- Book: Gospel of Matthew
- Christian Bible part: New Testament

= Matthew 14:12 =

Matthew 14:12 is the twelfth verse in the fourteenth chapter of the Gospel of Matthew in the New Testament. It refers to the death of John the Baptist and the burial of his body.

==Content==
In the original Greek according to Westcott-Hort, this verse is:
Καὶ προσελθόντες οἱ μαθηταὶ αὐτοῦ ἦραν τὸ σῶμα, καὶ ἔθαψαν αὐτό· καὶ ἐλθόντες ἀπήγγειλαν τῷ Ἰησοῦ.

In the King James Version of the Bible, the text reads:
And his disciples came, and took up the body, and buried it, and went and told Jesus.

Although the Greek text refers to "οἱ μαθηταὶ αὐτοῦ", ("his disciples"), the New International Version adds John's name, translating the passage as:
John's disciples came and took his body and buried it. Then they went and told Jesus.

==Analysis==
Robert Witham and John McEvilly both note that John's disciples seemingly had access to the prison where he was executed, known from the writings of the historian Josephus to have been Machaerus prison, or some influence to obtain the body.

==Commentary from the Church Fathers==
Glossa Ordinaria: "The Evangelist having related John’s imprisonment, proceeds to his putting to death, saying, But on Herod’s birthday, the daughter of Herodias danced in the midst."
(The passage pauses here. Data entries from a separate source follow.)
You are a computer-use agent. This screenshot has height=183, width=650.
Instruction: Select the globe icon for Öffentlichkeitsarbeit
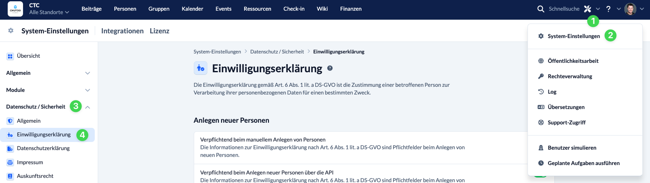coord(541,61)
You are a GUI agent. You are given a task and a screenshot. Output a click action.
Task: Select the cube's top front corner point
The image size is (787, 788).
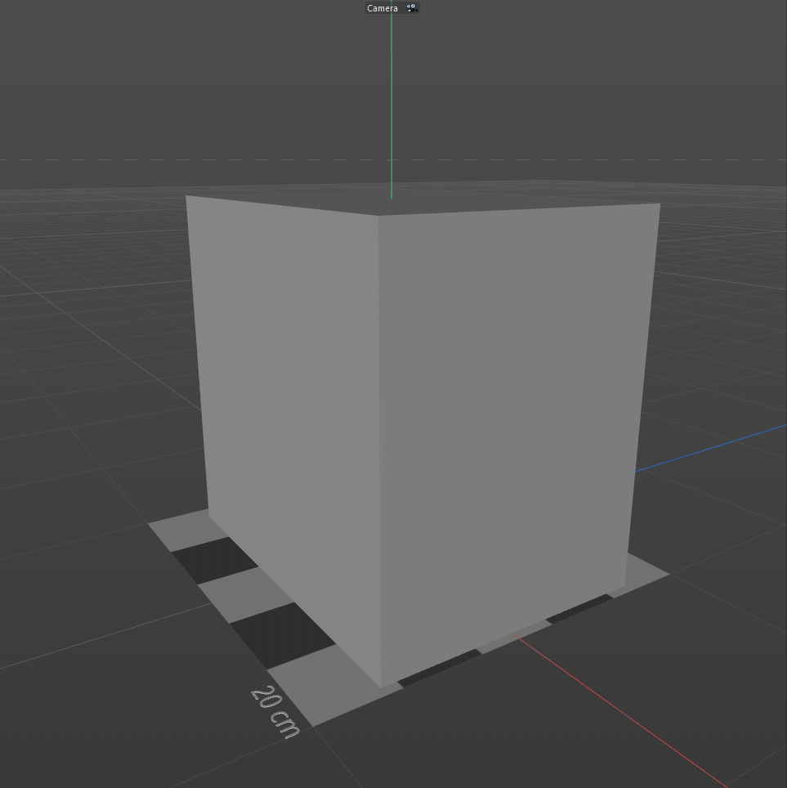(x=378, y=216)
Jerome: "We find no others keeping their birthday besides Herod and Pharaoh, that they who were alike in their wickedness might be alike in their festivities."
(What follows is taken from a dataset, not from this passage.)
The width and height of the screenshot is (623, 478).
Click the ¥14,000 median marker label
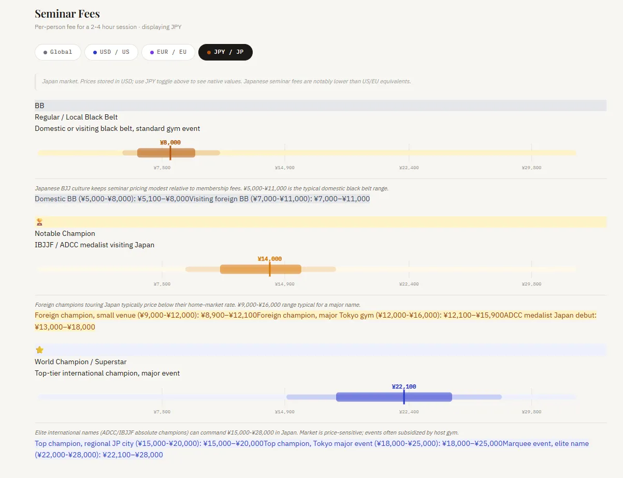pos(270,259)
Saint Remigius: "It should be known that it is customary not for rich only but for poor mothers also, to educate their daughters so chastely, that they are scarce so much as seen by strangers. But this unchaste woman had so brought up her daughter after the same manner, that she had taught her not chastity but dancing. Nor is Herod to be less blamed who forgot that his was a royal palace, but this woman made it a theatre; And it pleased Herod, so that he swore with an oath that he would give her whatsoever she should ask of him."

Jerome: "I do not excuse Herod that he committed this murder against his will by reason of his oath, for perhaps he took the oath for the very purpose of bringing about the murder. But if he says that he did it for his oath’s sake, had she asked the death of her mother, or her father, would he have granted it or not? What then he would have refused in his own person, he ought to have rejected in that of the Prophet."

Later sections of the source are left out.